Poco antes se había hecho presente en la vida real la monstruosidad de su literatura. Estaba por comenzar el acto, empezaban a despejarse los rumores de inquietud y reverencia orientados hacia la homenajeada, y entonces llegó una mujer enérgica que se apoyó en unos bastones -por su apariencia no parecía un auxilio motriz sino un accesorio con fines de decoración- y gritó: “¡Ave, Aurora Venturini!”. Venturini maldijo por lo bajo en un murmullo cuya frecuencia no hubiera pescado el último micrófono inteligente de la CIA: “¡Carbúncula! No lo puedo creer”. El modo en que la frase fue declinando hacia su desaparición anuló el escándalo y tendió un puente piadoso hacia su continuación, que tuvo algo de performance involuntaria, café concert y sesión de espiritismo en la que los espíritus eran los cuerpos.
Carbúncula es el primer cuento de El marido de mi madrastra.

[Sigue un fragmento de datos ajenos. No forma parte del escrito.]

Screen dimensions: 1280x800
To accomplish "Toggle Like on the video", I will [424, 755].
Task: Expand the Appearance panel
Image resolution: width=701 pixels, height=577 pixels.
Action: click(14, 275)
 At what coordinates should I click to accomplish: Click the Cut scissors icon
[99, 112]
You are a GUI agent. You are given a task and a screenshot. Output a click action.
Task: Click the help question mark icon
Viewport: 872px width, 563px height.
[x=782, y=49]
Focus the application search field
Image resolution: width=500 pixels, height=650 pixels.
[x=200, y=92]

Es de una concisión y una ambigüedad extraordinarias dadas las particularidades antagónicas de ambos recursos, prácticamente soldados por Venturini sin que ninguno de ellos pierda sus propiedades en el camino. Narra una biografía solapada y muy breve de un personaje llamado Carbúncula Tartaruga, una mujer que se desliza como las babosas y los caracoles, dejando tras de sí “un lampo blanquecino y fofo”. En el primer párrafo se describen los bastones de Carbúncula, “de madera durísima, acaso sea roble. De otra manera, esos soportes se hubieran doblado y hasta se hubieran quebrado, tal la enormidad seudohumana de la usuaria, porque Carbúncula es inmensa”. La literatura de Venturini se filtra en la realidad como un epígrafe que acompaña las imágenes de la vida. Las cosas suceden en dos planos. ¿Cuál es le verdadero? Los dos.

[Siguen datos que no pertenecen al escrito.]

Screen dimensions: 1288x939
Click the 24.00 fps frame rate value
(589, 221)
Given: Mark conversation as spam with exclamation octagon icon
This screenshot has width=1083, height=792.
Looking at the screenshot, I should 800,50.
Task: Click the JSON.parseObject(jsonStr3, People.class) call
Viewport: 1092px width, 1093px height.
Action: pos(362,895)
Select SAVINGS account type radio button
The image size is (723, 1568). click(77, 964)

En el brindis, ya sin la presencia de Aurora Venturini, una amiga, testigo de la irrupción e impresionada por el tráfico en vivo entre la literatura y sus referencias, me cuenta que hace unos años puso en venta un mueble antiguo mediante un aviso. Un día llamaron a su puerta y vio que de un taxi bajaba la misma mujer ante cuya presencia Venturini exclamó: “¡Carbúncula!”. Bajó del auto empuñando un pistola, y cuando mi amiga le preguntó qué signficaba eso, la mujer le contestó: “nunca sabemos con quién nos vamos a encontrar”. De modo que estuvimos al borde de una masacre. No de cualquier masacre sino de una bien contemporánea: una masacre filmada. Porque mientras éstas y otras escenas se iban sucediendo, un grupo de jóvenes camarógrafos filmaba los hechos del que el boom que colgaba a centímetros de la coronilla de Aurora Venturini (el mismo método con el que John Cassavettes, cineasta de la locura familiar, dinaminataba el in y el off de sus películas) era el testigo tecnológico que en el futuro dará fe de esta comedia protagonizada por una reina de todos los tiempos.